Existence of strict transfer operator approaches for non-compact developable hyperbolic orbisurfaces

For geometrically finite non-compact hyperbolic orbisurfaces fulfilling mild assumptions, we provide transfer operator families whose Fredholm determinant functions are identical to the respective Selberg zeta function. Our proof yields an algorithmic and uniform construction. By application of the cusp expansion algorithm by Pohl and introduction of a similar algorithmic procedure for orbisurfaces without cusps, we establish cross sections for the geodesic flow on the considered orbisurfaces, that yield highly faithful, but, in general, non-uniformly expanding discrete dynamical systems modeling the geodesic flow.

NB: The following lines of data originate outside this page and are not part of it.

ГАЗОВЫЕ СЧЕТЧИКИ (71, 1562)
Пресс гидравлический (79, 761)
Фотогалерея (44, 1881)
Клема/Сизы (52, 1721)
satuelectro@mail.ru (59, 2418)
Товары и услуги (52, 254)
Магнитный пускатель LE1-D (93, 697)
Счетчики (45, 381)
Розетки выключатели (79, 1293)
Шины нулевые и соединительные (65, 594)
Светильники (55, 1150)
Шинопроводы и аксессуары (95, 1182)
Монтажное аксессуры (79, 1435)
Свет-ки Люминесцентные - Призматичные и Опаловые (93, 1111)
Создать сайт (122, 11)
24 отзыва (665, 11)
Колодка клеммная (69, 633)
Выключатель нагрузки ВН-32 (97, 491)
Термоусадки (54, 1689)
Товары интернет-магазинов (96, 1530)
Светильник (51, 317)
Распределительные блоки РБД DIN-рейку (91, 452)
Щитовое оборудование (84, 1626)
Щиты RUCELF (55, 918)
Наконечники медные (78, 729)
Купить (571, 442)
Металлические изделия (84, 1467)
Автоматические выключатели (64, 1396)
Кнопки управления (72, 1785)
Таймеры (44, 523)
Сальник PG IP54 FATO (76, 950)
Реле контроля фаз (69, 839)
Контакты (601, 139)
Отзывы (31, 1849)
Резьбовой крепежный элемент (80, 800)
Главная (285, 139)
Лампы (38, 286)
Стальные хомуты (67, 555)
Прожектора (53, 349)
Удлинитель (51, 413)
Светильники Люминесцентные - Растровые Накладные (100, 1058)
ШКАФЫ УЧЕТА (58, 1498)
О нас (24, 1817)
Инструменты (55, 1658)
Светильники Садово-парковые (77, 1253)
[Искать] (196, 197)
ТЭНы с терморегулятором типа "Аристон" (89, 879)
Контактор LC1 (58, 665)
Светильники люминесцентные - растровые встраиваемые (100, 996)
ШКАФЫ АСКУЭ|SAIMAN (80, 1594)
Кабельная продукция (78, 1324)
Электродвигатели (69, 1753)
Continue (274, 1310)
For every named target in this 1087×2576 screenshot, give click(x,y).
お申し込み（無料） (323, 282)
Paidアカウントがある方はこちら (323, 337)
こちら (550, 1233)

The central object for this pursuit is the set of branches, which encapsulates the structure guaranteeing the cross section to be suitable for its purpose. These sets of branches are introduced and extensively studied. Through a number of algorithmic steps of reduction, elimination, and acceleration on a set of branches, we turn the associated cross section into one that yields a still highly faithful, but now uniformly expanding discrete dynamical system. By virtue of the strict transfer operator approach in the sense of Fedosova and Pohl, this gives rise to a family of transfer operators nuclear of order zero on a well-chosen Banach space, and the Fredholm determinant function is seen to admit a meromorphic continuation to the whole complex plane and to equal the Selberg zeta function. All statements allow for the inclusion of finite-dimensional representations with non-expanding cusp monodromy, in the sense that a twisted version of the Selberg zeta function as well as twisted transfer operators may be considered. A comprehensive overview of the required background knowledge in hyperbolic geometry precedes the investigations.